Future Directions and Challenges

Developments in the field of personalized EM modeling are primarily focused on the drive towards clinical utility and application of models in an advanced diagnostic workflow. While personalized models have been used in a single case to investigate problems of clinical interest,42,43 the complex and labor-intensive process of generating models from clincal data restricts their application as a regular diagnostic or treatment planning tool in the clinic, where relatively fast turnaround times are required. While advances in the tools and processing pipelines for model building, as discussed in this paper, have made significant progress towards this goal, further streamlining is required.

Computer models are inherently approximations and are not able to reliably capture every aspect of cardiac function. A key component in modeling the heart are the cellular models that couple EP, calcium handling and contraction. Current models are built by combining multiple existing models, but the increased need for well described coupled cell models for organ scale simulations will hopefully lead to dedicated coupled models in the future. Such models allow us to simulate cardiac cells under physiological loading conditions to improve determining the parameters for cellular model under in-vivo physiological conditions. Including the interaction between EP and mechanics will move us closer to simulating the complex regulation and physiology of the heart.

Beyond building anatomical models, the parametrization of EM models as well as their validation and verification is an open challenge46 that needs to be addressed to gauge the reliability of model predictions. However, most model parameters cannot be measured in vivo with sufficient accuracy, or they cannot be measured at all and have to be identified, something that is not feasible today for EM models in a unique manner. The development of robust data assimilation strategies is therefore of utmost importance.59

Computations in cardiac EM modeling software are increasingly being performed on accelerators such as GPUs,39 which opens up exciting new directions for the possible applications of EM modeling software.

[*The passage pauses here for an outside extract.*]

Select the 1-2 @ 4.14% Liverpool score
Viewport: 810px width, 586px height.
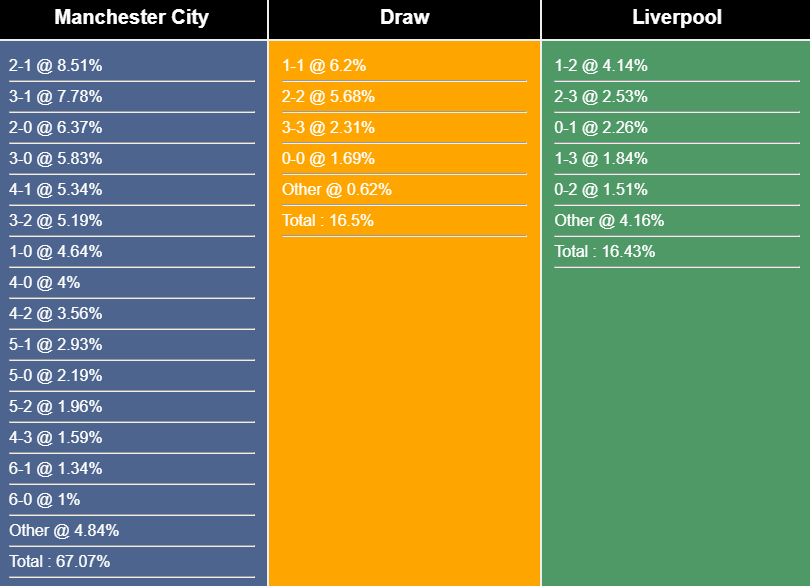(x=601, y=66)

High resolution models of whole organ function, as discussed in this paper, must be computed on HPC resources, which due to their expense and size are usually shared and off-site. Particularly when combined with simpler models with less demanding spatial resolution requirements, such as the Eikonal equation, GPU computation permits rapid computation of a personalized EM model on hardware of a size and price compatible with on-site deployment in a clinical setting.

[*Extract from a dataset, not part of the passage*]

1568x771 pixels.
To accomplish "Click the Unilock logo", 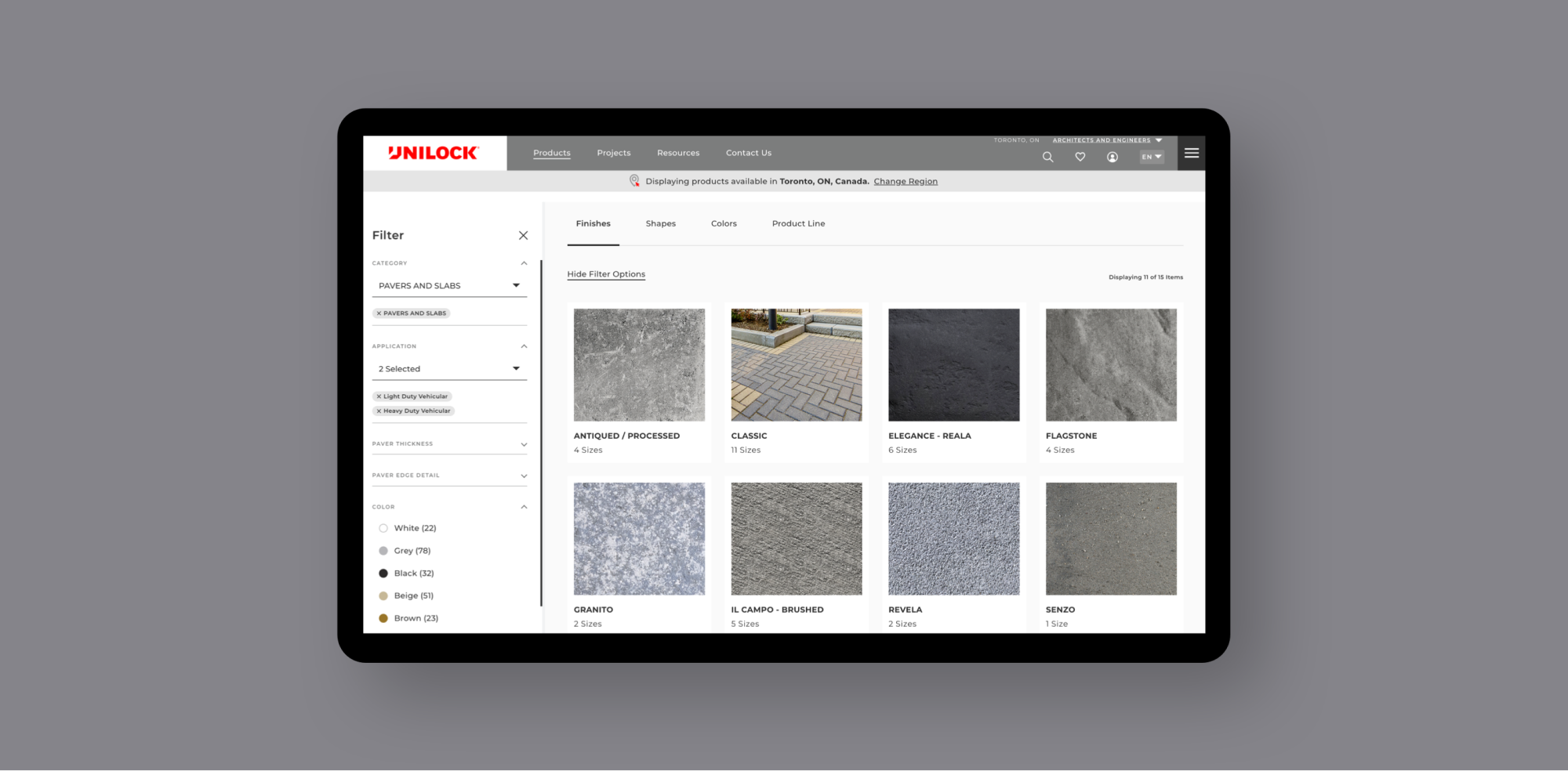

Over the past decade, a number of effective workflows have been developed for creation of patient-specific, anatomically accurate EM models. Template-based automatic structured mesh generation techniques can provide personalized biventricular anatomies with few DOF, but a significant degree of geometric simplification is inevitable and exact anatomical correspondence cannot be guaranteed.33 Conversely, fully automatic, image-based unstructured meshing techniques have reached a level of maturity that enables the generation of large cohorts of models in high throughput modeling studies without compromising geometric fidelity.54

The disadvantage of this latter approach is the large number of DOF incurred by a discretization which is sufficiently fine for the computation of nearly converged solutions9,44 when considering biophysically detailed strongly coupled EM models. While the use of such a high resolution is accepted as necessary for modeling EP, this is not yet the case for mechanics. However, computational limitations are steadily being alleviated as more and more powerful hardware becomes available in the era of Exascale computing and better scalable numerical methods are developed.2,24

These technologies are poised to enable a new cardiac EM modeling paradigm in which cardiac anatomy is represented with high geometric fidelity, and where the level of biophysical detail is chosen according to the questions being addressed, without the tight technical limitations of weakly coupled EP and mechanics modeling tools.